07/11/08, 12:26 PM
|
 |
|
|
Join Date: Sep 2004
Location: VA
Posts: 1,554
|
|
|
I've always been told that the 2nd cutting was the best. Local suppliers will sell their first cutting for less than the 2nd. $2 a bale sounds like a great price, assuming they weigh around 50-60 lbs. You can't get it for that around here.
Once I got some 30# bales for that, but it wasn't a bargain because I could get 55# bales for $3.50, and I didn't have to pick them up in the field.
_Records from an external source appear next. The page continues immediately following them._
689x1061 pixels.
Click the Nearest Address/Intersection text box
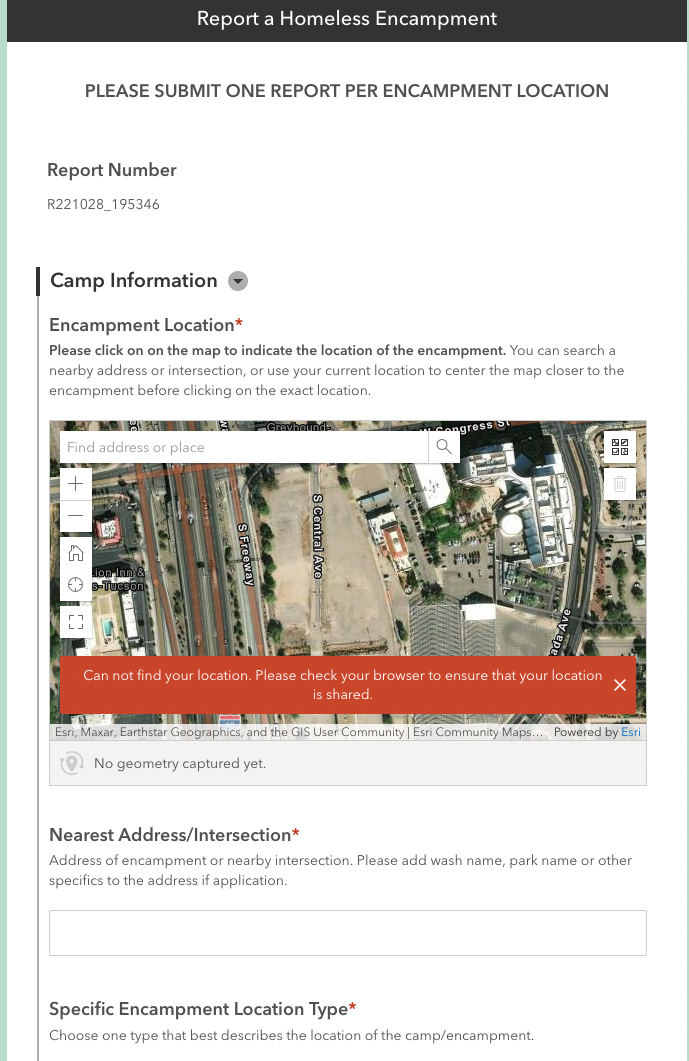347,933
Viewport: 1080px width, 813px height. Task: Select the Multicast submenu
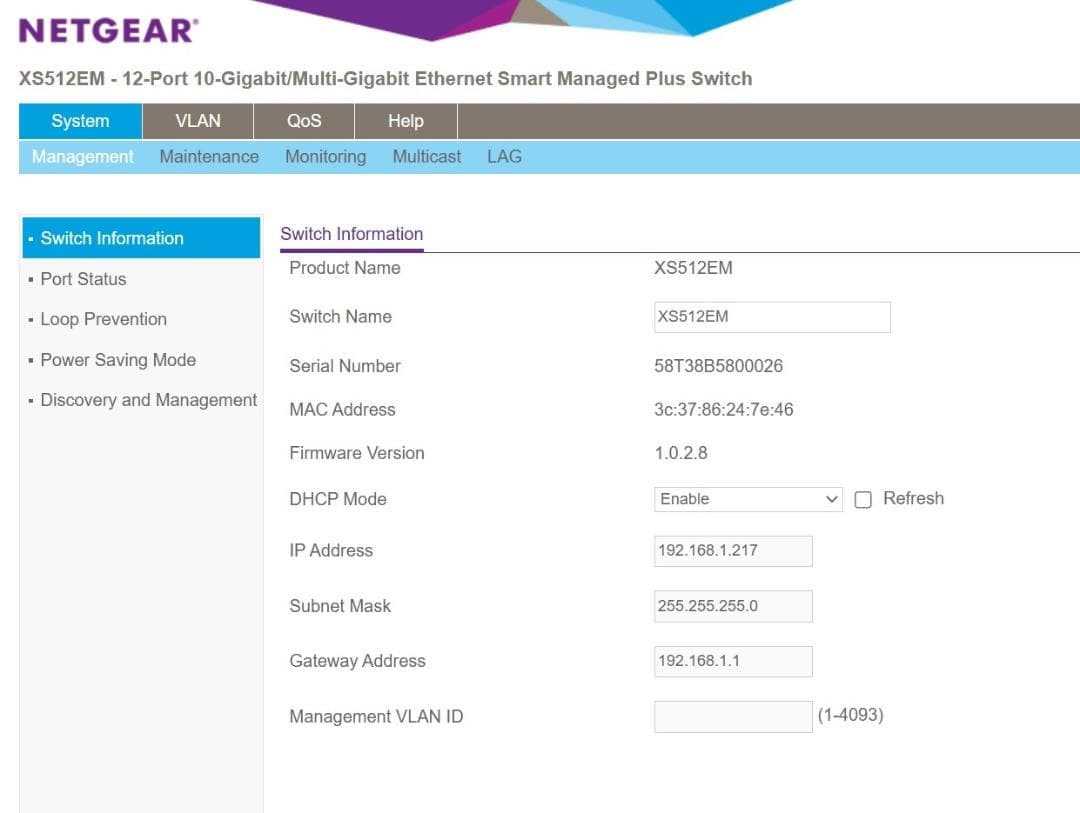427,157
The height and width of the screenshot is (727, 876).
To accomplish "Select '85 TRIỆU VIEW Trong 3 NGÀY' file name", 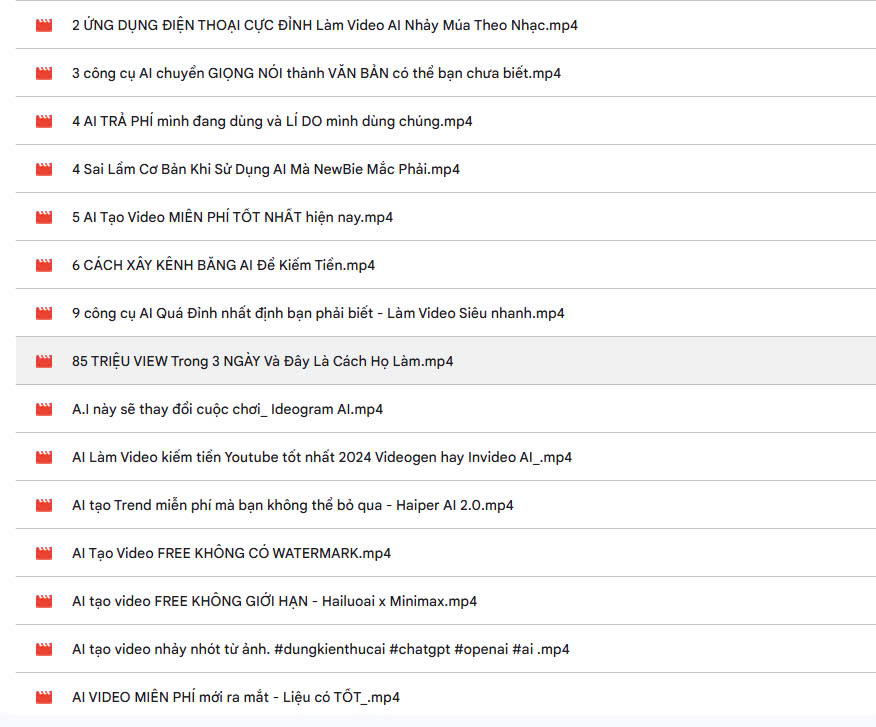I will (263, 362).
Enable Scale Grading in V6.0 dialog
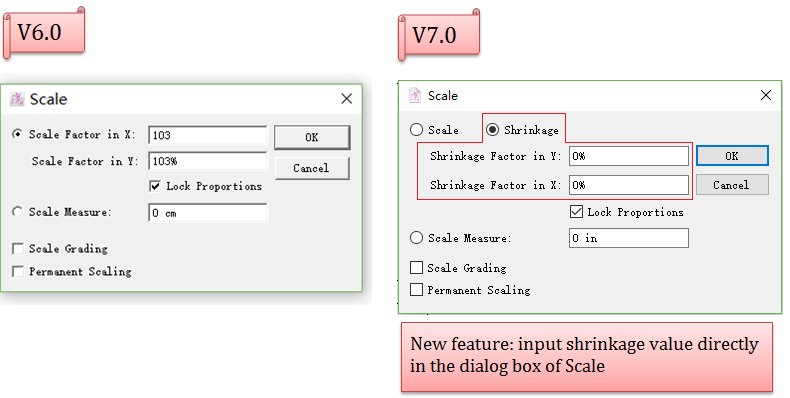The image size is (790, 398). coord(18,248)
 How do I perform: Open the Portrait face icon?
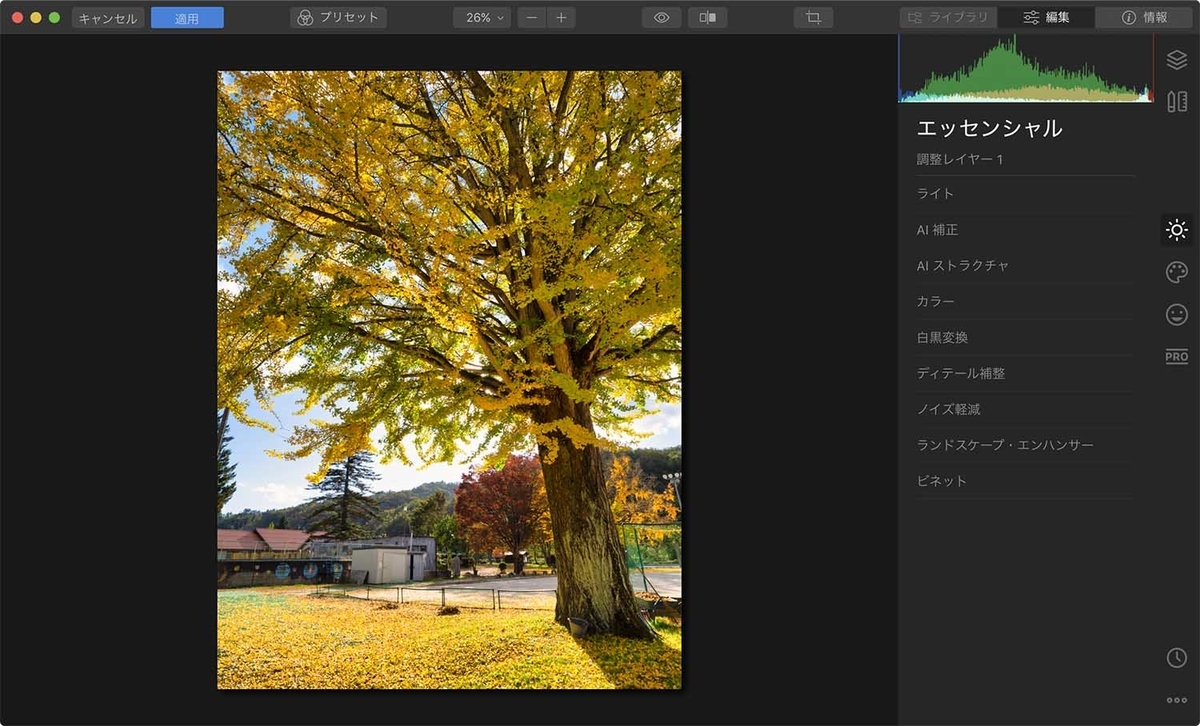pyautogui.click(x=1177, y=314)
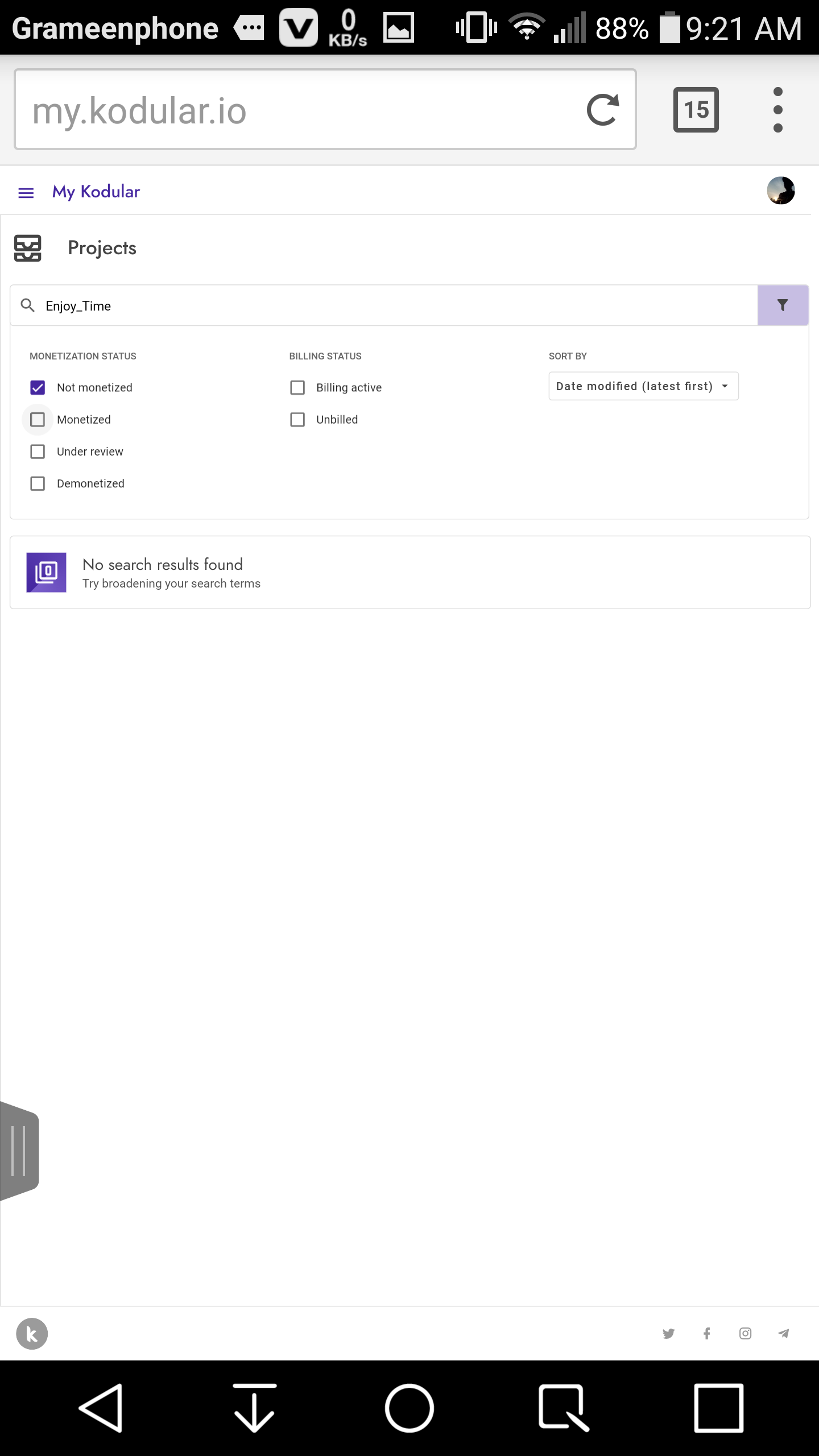
Task: Open Kodular's Twitter page
Action: click(x=668, y=1333)
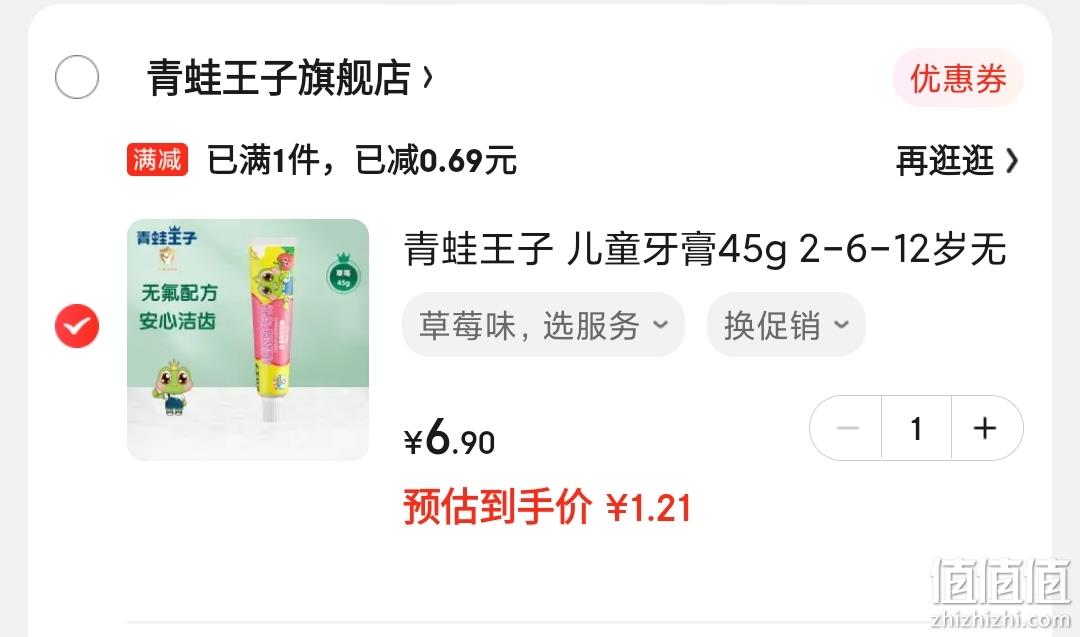Tap the 满减 promotion tag

tap(157, 160)

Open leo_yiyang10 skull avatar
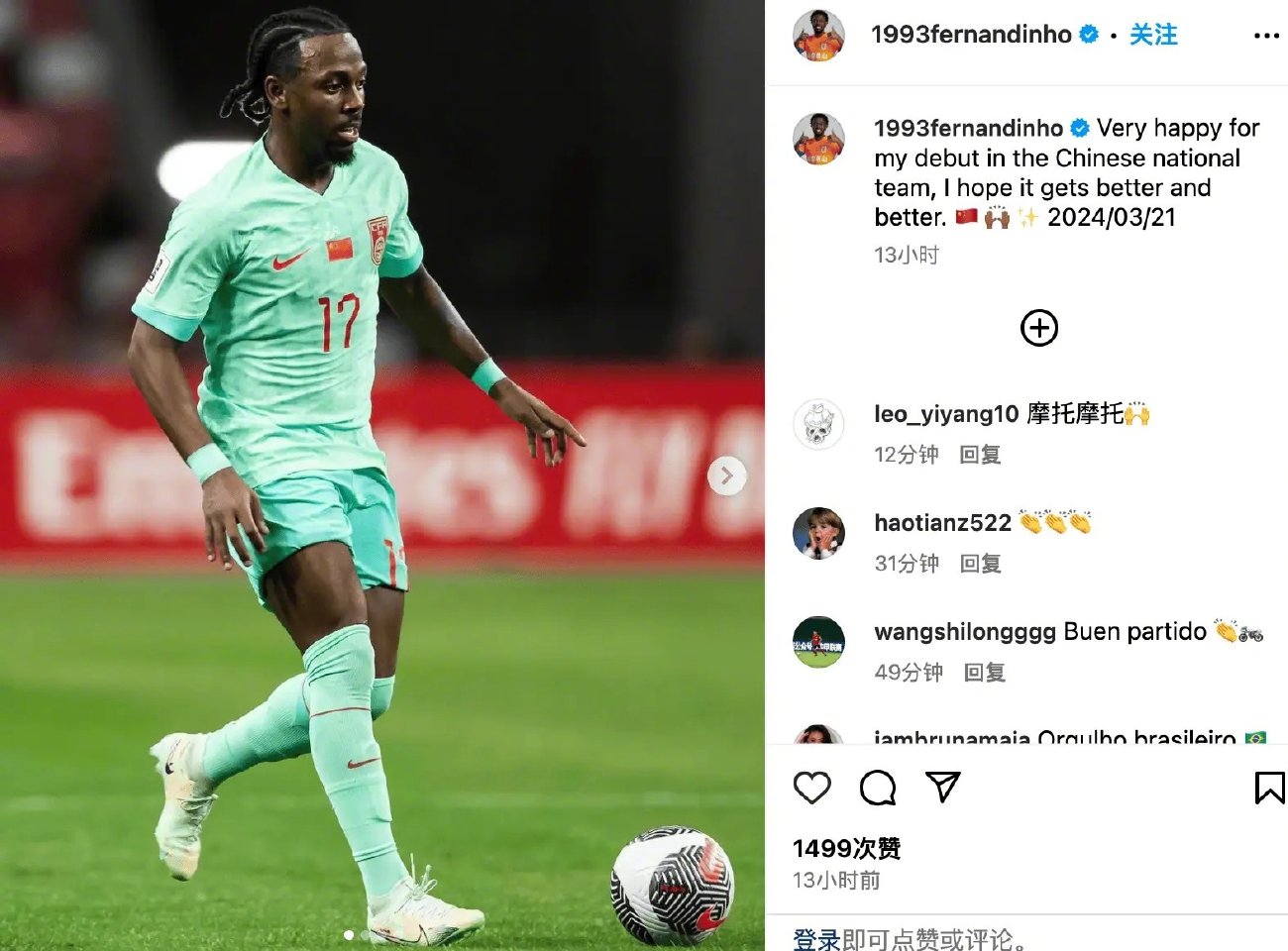pos(818,424)
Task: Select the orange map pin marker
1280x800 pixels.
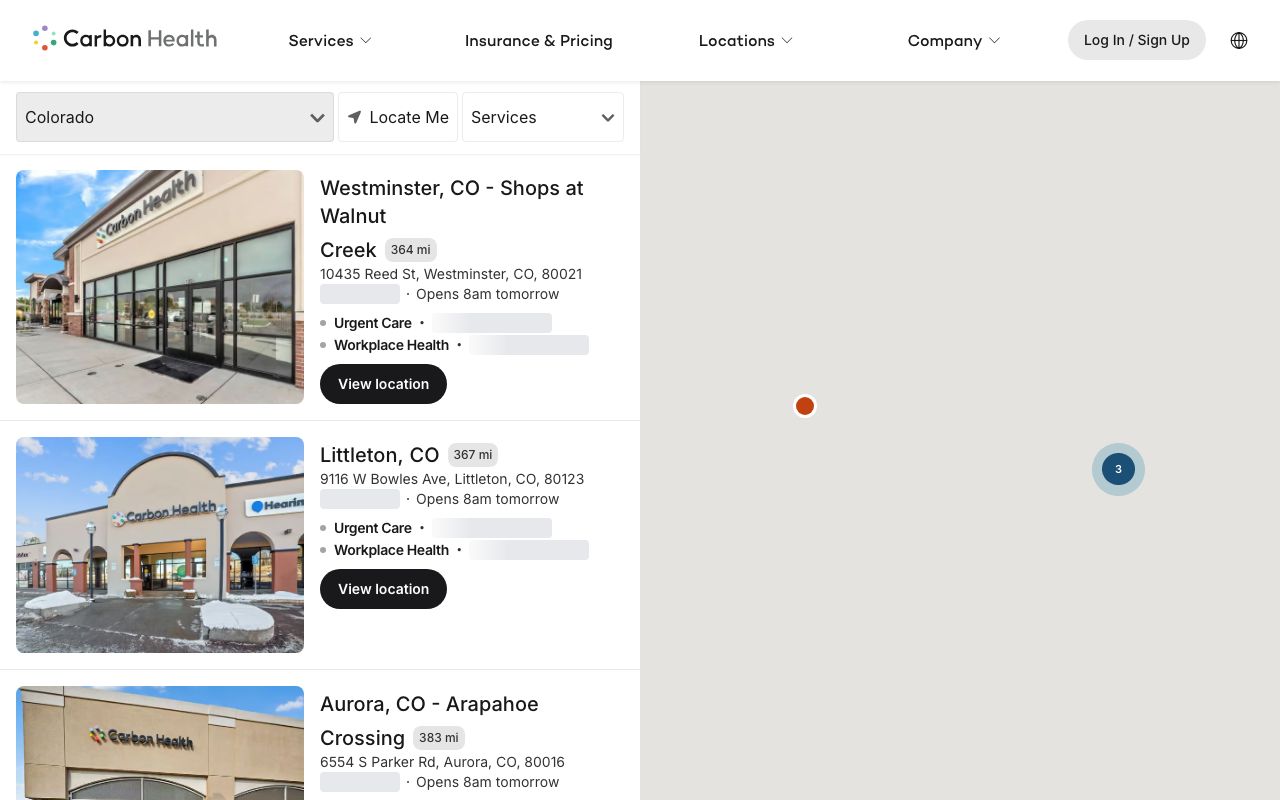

Secondary grain products like corn gluten and dry brewer's grain are cheaper than today's corn. They have a high protein content, but are short on energy (carbohydrates). That's what the syrup, beer and alcohol makers took out of it. I bought some corn gluten that had peanut skins and cull peanuts mixed in, along with some wheat middlings and some molasses for carbohydrates. Protein 16%, fat 2.5%. I paid $6 per 50# bag.
It's a little dusty and at first the cattle didn't like it as well as the textured sweet feed I was using for treats, but they came around. I saved $1.25 per bag by switching, and got a little more fat content.
I wish the chickens would eat it. Chicken feed is up to $14 for what used to be a $5 bag.
A neighbor has a grain mill. He throws an equal number of square hay bales and bags of the that corn gluten feed into it and gets a good mix out. The best thing is he can add loose minerals to the mix.
You could probably use round bales, but you'd have to unroll them and fork them into the mill. I think that a round bale is usually the equal of 16 square bales. Close enough anyway for the mix.